It has been nearly 11 weeks since our household went into quarantine. We’ve gone out to grocery shop, pick up prescriptions, attend to the dog’s health, and go to the post office. Otherwise, we’ve had to content ourselves with activities and entertainment available in our Home Sweet Home.
For the majority of our confinement, I’ve been on a tear to complete household projects that had been lingering on the “to do” list forever. I had quite a lot of them, so it has kept me quite busy. But as I neared the end of that first wave of activity, I started watching more TV. A lot more. So, I decided to explore the subject to see if that was a healthy response to our circumstances.
According to a 2019 Nielsen study, Americans spend a great deal of time in front of screens. (See Note 1.) On average, we watch a smidge over four hours of television per day. We log another six hours on the Internet via our computers, notebooks, SmartPhones, and tablets. Add in another hour-and-three-quarters on the radio and forty-five minutes on game consoles and you’ve got quite a lot of media stimulation! But here’s the kicker: During a national crisis, we tend to up our media consumption by 40-60%. And we’re that much more attuned to social media to bridge the gap in missed face time.
Is all this screen time good for us?
Brain imagining scans show that excess screen time results in a deterioration in structural integrity. (See Note 2.) Gray matter atrophies in areas that govern executive functioning (planning, prioritizing, organizing, regulating impulses), reward pathways, and empathy. Compromised white matter affects internal connections between the right and left lobes as well as the higher (cognitive) and lower (emotional/survival) brain centers. As a result, we’re less adept at critical thinking, less sensitive to others, and more prone to addictive behavior.
Screen time has been associated with increased heart disease, stroke, and type 2 diabetes as a function of high blood pressure, high blood sugar, excess midsection body fat, and high cholesterol/triglycerides. (See Note 3.) Such risks proved to be dose-dependent and were not moderated substantially by outside physical activity. Moreover, watching TV two or more hours per day and snacking while viewing has been associated with increased risk of obesity. (See Note 4.) And, of course, if we’re working full time and watching a lot of TV, we may not make time for exercise.

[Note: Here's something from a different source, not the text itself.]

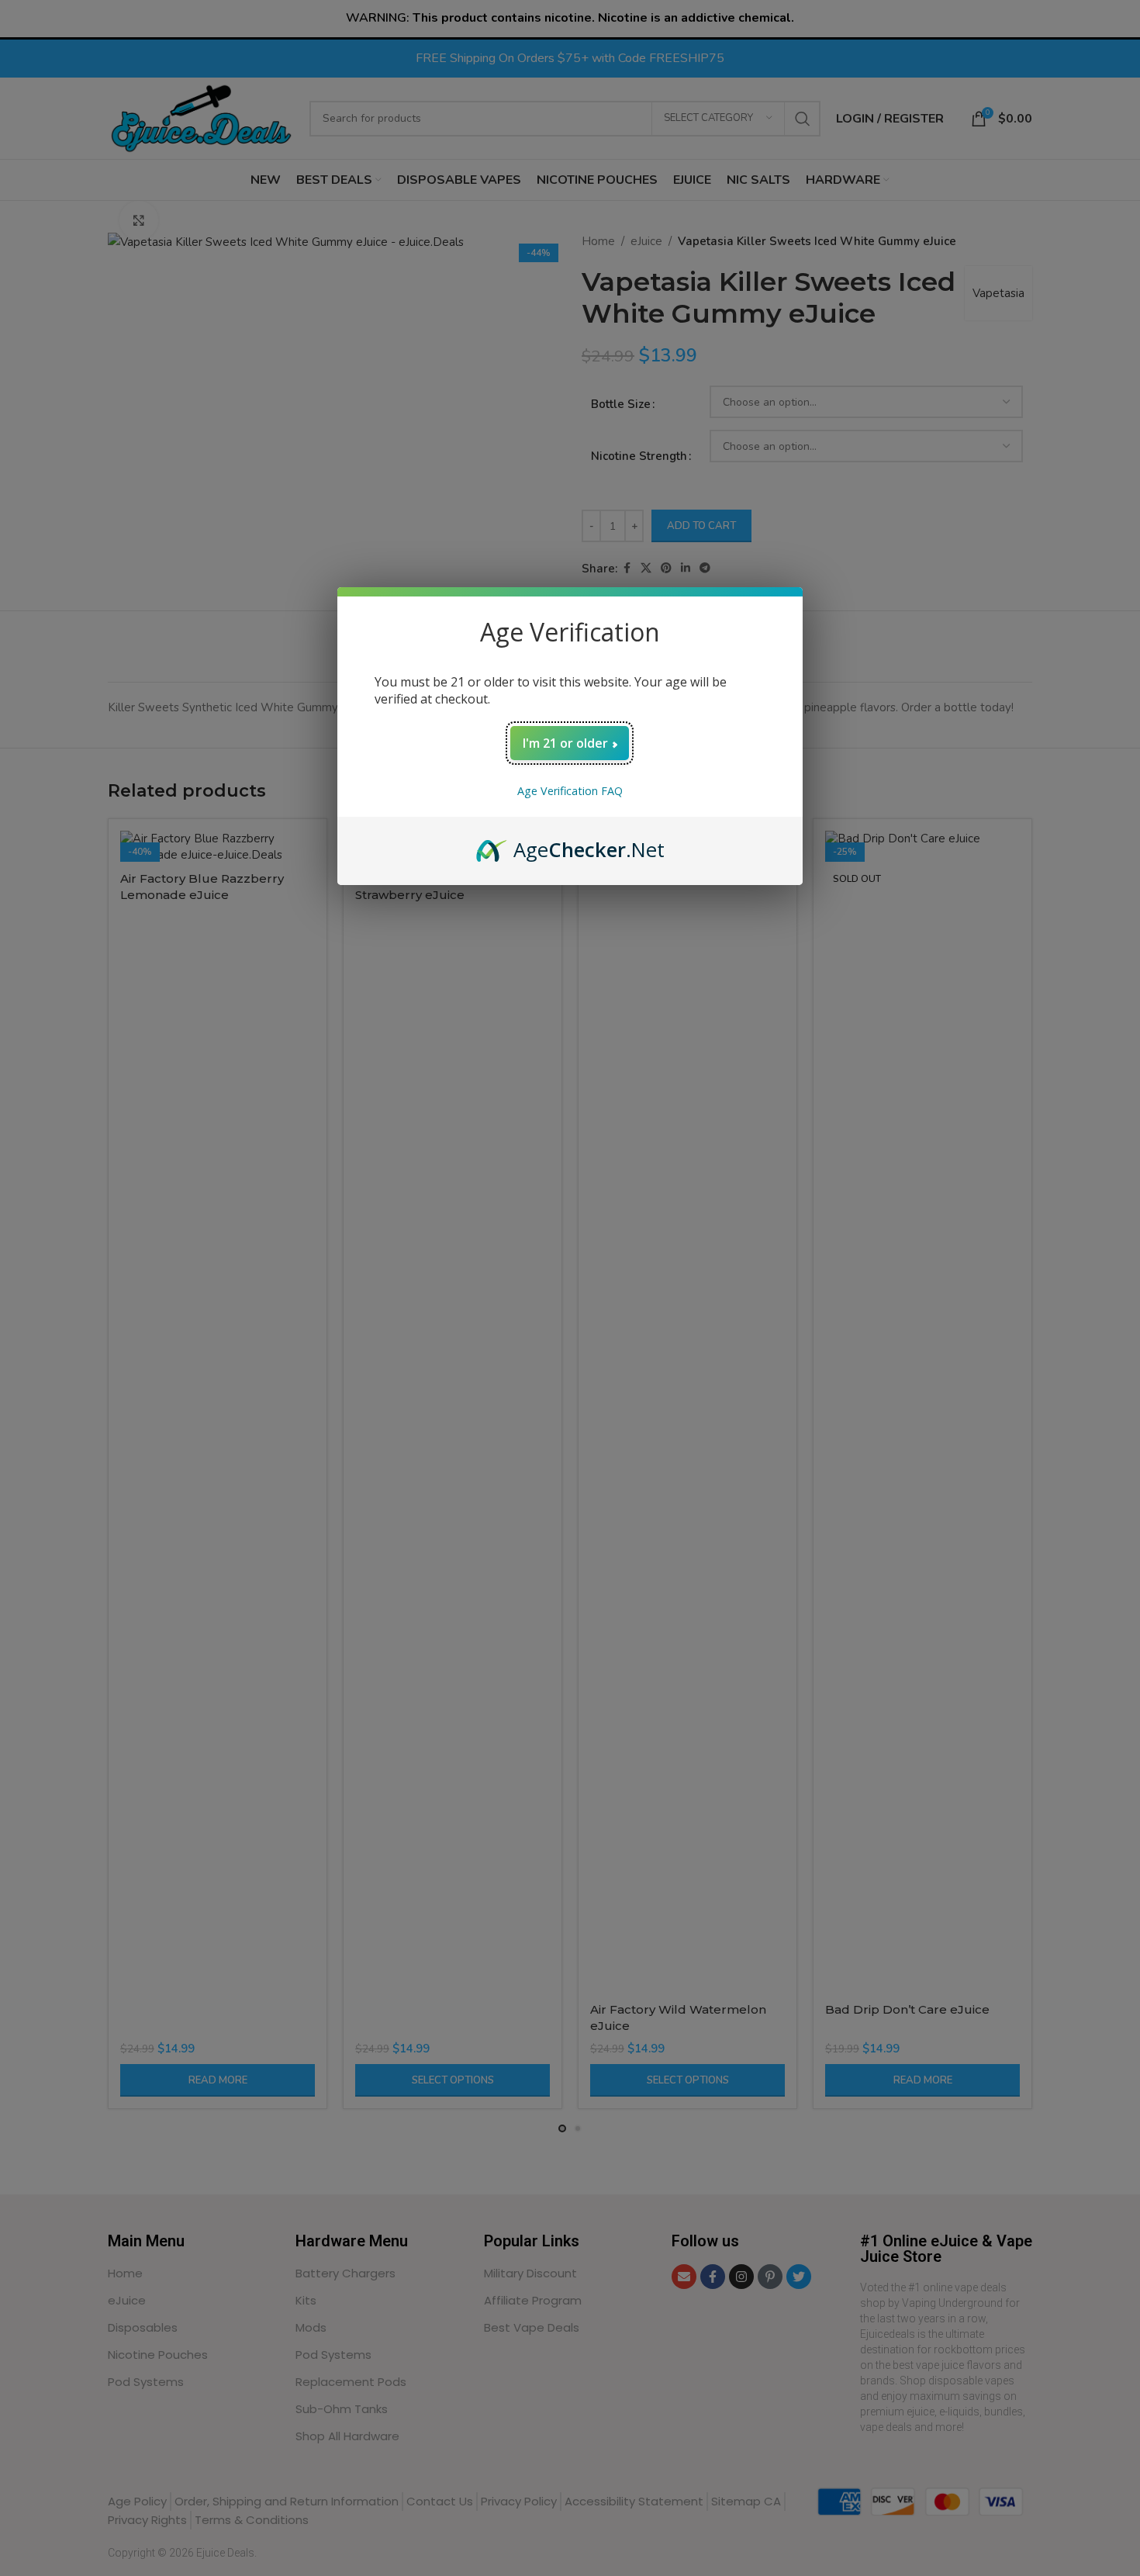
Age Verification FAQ (570, 790)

But doesn’t TV relieve stress and help us chill out? Assuming the content imparts happy or peaceful images, that argument likely holds true for limited engagement. But protracted screen time may be associated with impaired emotional health. Decades of data collected by the General Social Survey demonstrates that happiness has been linked favorably with social activities, religious affiliation, and reading and negatively with television. (See Note 5.) Of course, correlation does not prove causation. But, it certainly warrants moderating one’s screen time to see if less results in a better mood.
So, what should I do?
First and foremost: Exercise! For optimal cardiovascular health, Dr. Dean Ornish recommends stretching at least 20 minutes per day plus 30 minutes of aerobic exercise. That regimen should be supplemented with weight training for healthy bones and firm musculature. Exercise is good for the body and good for the brain.

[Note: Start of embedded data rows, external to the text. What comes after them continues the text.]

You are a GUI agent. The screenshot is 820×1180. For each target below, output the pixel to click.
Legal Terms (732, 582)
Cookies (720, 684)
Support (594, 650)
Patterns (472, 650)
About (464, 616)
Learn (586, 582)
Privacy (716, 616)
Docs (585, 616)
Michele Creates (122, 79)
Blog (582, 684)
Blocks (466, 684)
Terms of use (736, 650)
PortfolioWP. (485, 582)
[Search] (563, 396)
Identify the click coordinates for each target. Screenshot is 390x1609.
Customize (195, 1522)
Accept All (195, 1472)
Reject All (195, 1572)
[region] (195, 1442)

Second: Meditate. I’ve written several posts on the benefits of meditation. This practice gains increased importance during times of uncertainty and stress. We cannot change the past nor control the future. We can train ourselves to live in the moment with a calm, clear, centered outlook. That perspective will alleviate stress and place us in the best position to make good decisions.
Third: Read. The Pew Research Center found that readers are drawn to books for pleasure, personal enrichment, and the joy of escaping into an alternate reality. (See Note 6.) Researchers at Emory University also found that “reading stories not only strengthen language processing regions but also affect the individual through embodied semantics in sensorimotor regions.” (See Note 7.) In other words, reading gives the brain a nice workout!
Fourth: Just do something. Cook. Garden. Knock off projects on the “to do” list. Learn to play a musical instrument or perfect skills on ones you already know how to play. Learn a foreign language. Make some art. Write a poem. Play cards or board games with family members. Give your screens – and your eyes – some rest!